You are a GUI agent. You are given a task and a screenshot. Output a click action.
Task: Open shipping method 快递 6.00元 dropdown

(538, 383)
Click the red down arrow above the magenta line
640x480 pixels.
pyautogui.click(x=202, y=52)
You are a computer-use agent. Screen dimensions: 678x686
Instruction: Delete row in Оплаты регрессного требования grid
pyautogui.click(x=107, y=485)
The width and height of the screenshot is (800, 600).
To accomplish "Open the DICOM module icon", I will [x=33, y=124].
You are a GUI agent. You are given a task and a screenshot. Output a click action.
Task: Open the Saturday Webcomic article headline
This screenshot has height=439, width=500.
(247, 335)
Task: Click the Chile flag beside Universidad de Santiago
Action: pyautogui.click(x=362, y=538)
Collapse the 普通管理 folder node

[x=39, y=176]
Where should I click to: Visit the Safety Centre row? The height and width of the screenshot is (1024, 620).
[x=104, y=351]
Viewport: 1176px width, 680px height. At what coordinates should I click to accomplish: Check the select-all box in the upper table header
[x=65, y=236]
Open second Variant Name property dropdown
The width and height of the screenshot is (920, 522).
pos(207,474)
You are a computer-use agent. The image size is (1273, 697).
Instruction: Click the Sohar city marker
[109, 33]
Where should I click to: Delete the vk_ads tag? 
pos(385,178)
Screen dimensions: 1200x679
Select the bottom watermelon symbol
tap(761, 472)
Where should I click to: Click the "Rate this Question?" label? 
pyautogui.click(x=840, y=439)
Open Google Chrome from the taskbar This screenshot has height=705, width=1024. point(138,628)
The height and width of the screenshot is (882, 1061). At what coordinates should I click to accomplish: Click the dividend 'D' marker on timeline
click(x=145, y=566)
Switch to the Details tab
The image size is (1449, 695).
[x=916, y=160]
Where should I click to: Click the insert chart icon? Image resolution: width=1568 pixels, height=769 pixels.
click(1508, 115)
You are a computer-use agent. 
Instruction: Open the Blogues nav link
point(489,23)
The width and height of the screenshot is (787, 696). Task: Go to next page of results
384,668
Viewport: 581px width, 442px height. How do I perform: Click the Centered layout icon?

-------------------------

> PROMPT
Each line from the start of the listing through the line with "You are a computer-use agent. Screen" is to be restated verbatim, both ends included.

> RESPONSE BELOW
You are a GUI agent. You are given a task and a screenshot. Output a click action.
Task: Open shipping method 快递 6.00元 dropdown

(538, 383)
Click the red down arrow above the magenta line
640x480 pixels.
pyautogui.click(x=202, y=52)
You are a computer-use agent. Screen dimensions: 678x686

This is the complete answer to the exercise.